Отбывшие в отпуск владельцы дома оставили Дасти ключи, так как несколько внутренних стен в проходных помещениях тоже нуждались в окраске. Эта часть работы уже была закончена.

Мазервелл бросил матрас на расстеленный брезент, поглядел на Дасти и Скита и вернулся в дом.

Даже с высоты в сорок футов Дасти мог ясно разглядеть, что охранник не одобрил набег на дом, который совершил Мазервелл, чтобы устроить посадочную площадку для сидевших на крыше.

– Что ты принимал? – спросил он.

Скит пожал плечами и, вскинув лицо к кружащимся воронам, уставился на них с такой глупой улыбкой и с таким умилением, что можно было принять его за одного из тех любителей природы, которые начинают день со стакана сока, собственноручно выжатого из пары свежих апельсинов, горячей булки из отрубей без сахара, омлета из соевого протеина и девятимильной пробежки.

– Ты наверняка помнишь, что принимал, – настаивал Дасти.

– Коктейль, – ответил Скит, – пилюли и порошки.

– Возбуждающие или успокоительные?

– Наверно, и те, и другие. И много.
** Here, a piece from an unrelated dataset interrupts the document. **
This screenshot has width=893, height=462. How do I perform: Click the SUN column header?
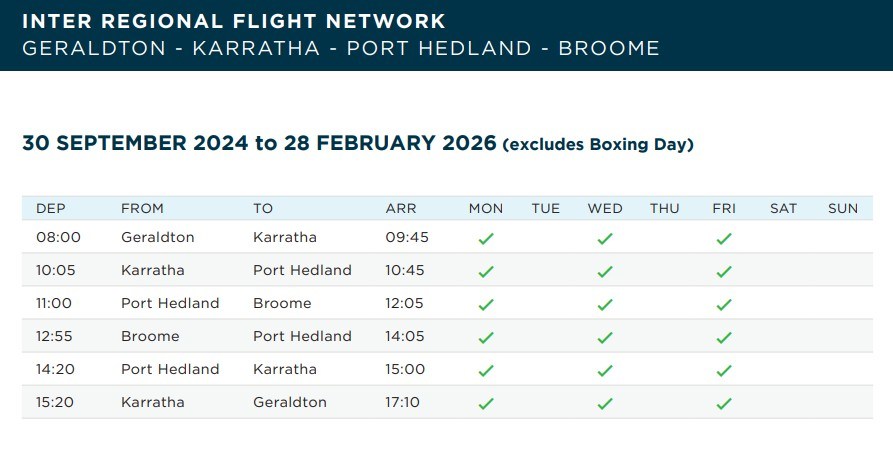[843, 208]
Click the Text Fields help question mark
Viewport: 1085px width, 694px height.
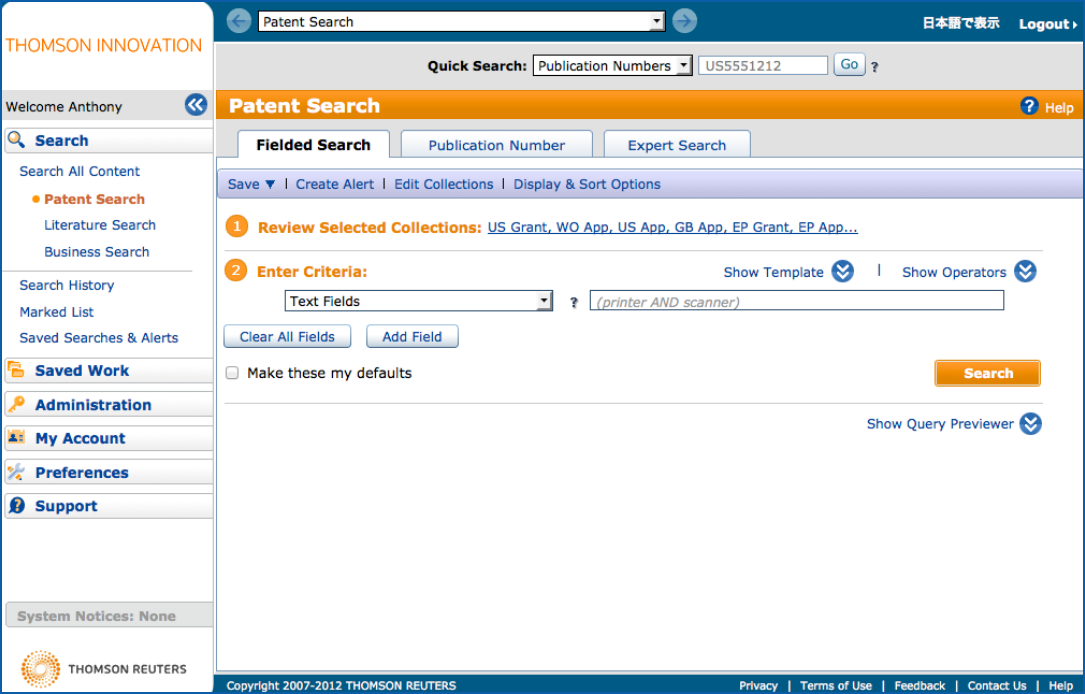click(574, 302)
Но я чувствую себя совсем неплохо. – Он отвел взгляд от птиц и положил правую руку на плечо Дасти. – Я больше не чувствую себя дерьмом. Я пребываю в мире, Дасти.
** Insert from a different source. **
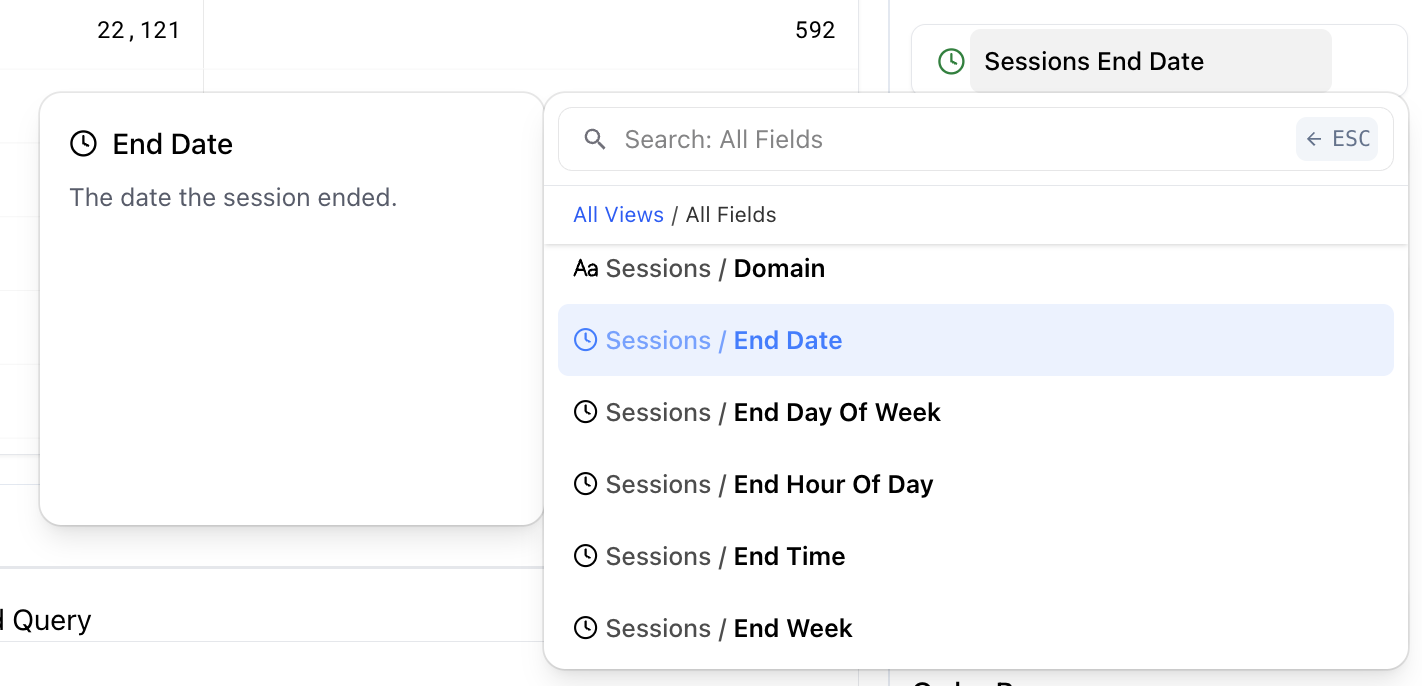Viewport: 1422px width, 686px height.
Task: Click the blue clock icon on Sessions / End Date
Action: [585, 340]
– И все же мне хотелось бы знать, что ты принимал.

– Зачем? Может быть, это самый вкусный из моих рецептов, а ты так и не испробуешь его. – Скит улыбнулся и нежно ущипнул Дасти за щеку. – Только не ты. Ты не такой, как я.
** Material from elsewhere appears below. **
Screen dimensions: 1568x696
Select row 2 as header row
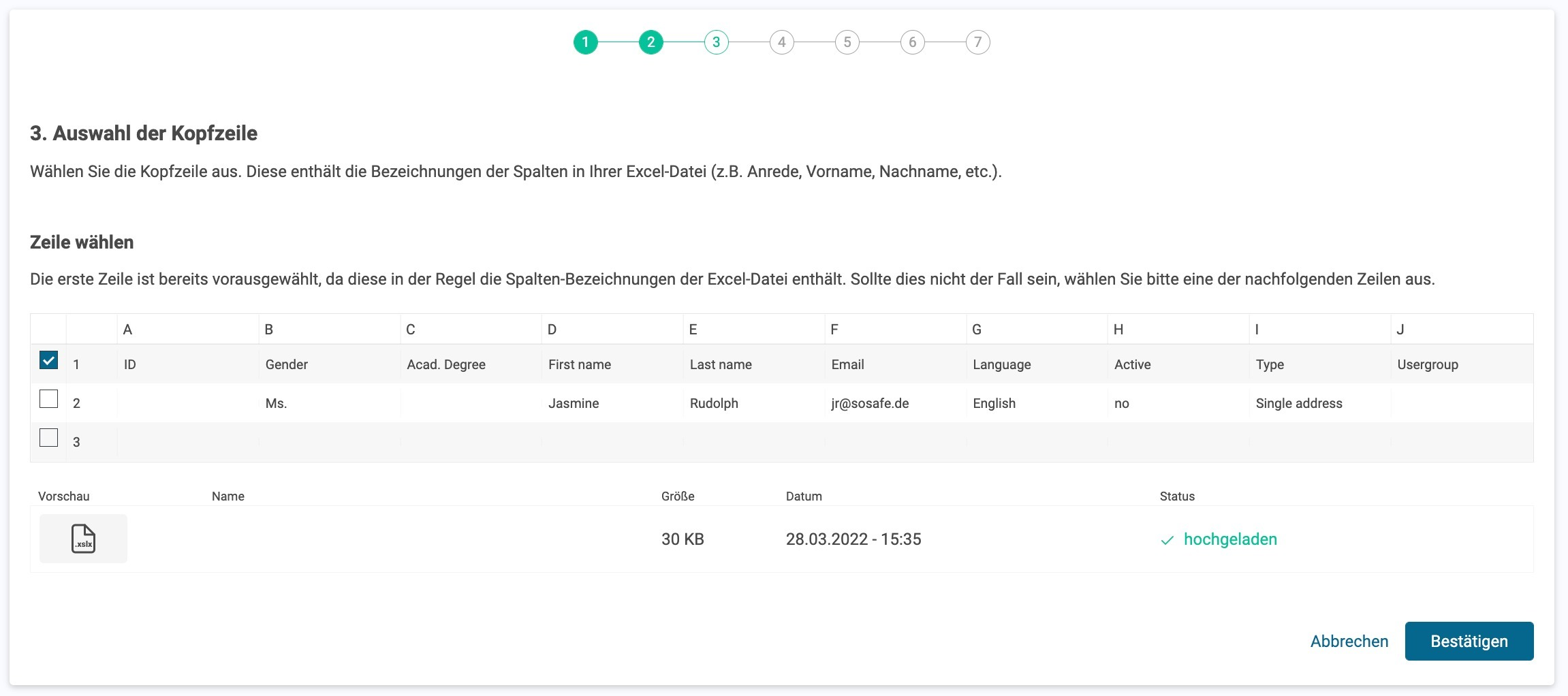click(48, 399)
Мазервелл вышел из дома со вторым матрасом от другой двуспальной кровати и положил его вплотную к первому.

– Какая глупость, – сказал Скит, указав пальцем с высоты на матрасы. – Я просто прыгну с другой стороны.

– Послушай, ты же не собираешься разбить башку о дорожку Соренсона? – твердо сказал Дасти.

– Им до этого не будет дела. Они находятся в Париже.

– В Лондоне.

– Все равно.

– Им будет еще какое дело. Они мочой изойдут.

Мигая своими мутными глазами, Скит поинтересовался:

– И что, они на самом деле будут волноваться или так, для проформы?

Мазервелл внизу спорил с охранником. Дасти слышал их голоса, но не мог разобрать слов. Скит все так же держал руку на плече Дасти.

– Тебе холодно.

– Нет, – возразил Дасти, – со мной все в порядке.

– Ты дрожишь.

– Это не от холода, просто мне страшно.

– Тебе? – Скит от недоверия попытался сфокусировать косые глаза. – Страшно? И чего же ты боишься?

– Высоты.

Мазервелл и охранник направились в дом. Сверху казалось, что Мазервелл обхватил парня рукой за спину под плечами, как будто пытался приподнять его над землей и поскорее унести прочь.

– Высоты? – Скит продолжал таращиться на него. – Да ты же всякий раз, когда нужно красить крышу, хочешь делать это сам.

– А при этом у меня все кишки сводит.

– Слушай, кончай шутить. Ты ничего не боишься.

– Нет, боюсь.

– Только не ты.

– Я.

–  Нет, не ты!  – выкрикнул Скит с неожиданной яростью.

– Именно я.

В том состоянии, в котором пребывал сейчас Скит, его настроения могли мгновенно меняться от расслабленной удовлетворенности к крайнему неудовольствию. Он отдернул руку от плеча Дасти, обхватил себя за плечи и принялся медленно раскачиваться взад-вперед на узком насесте, образованном всего-навсего одним коньковым рядом черепицы. Его голос был исполнен муки, как если бы Дасти не просто сознался в боязни высоты, а объявил бы, что его тело изъедено смертельным раком: «Не ты, не ты, не ты, не ты…»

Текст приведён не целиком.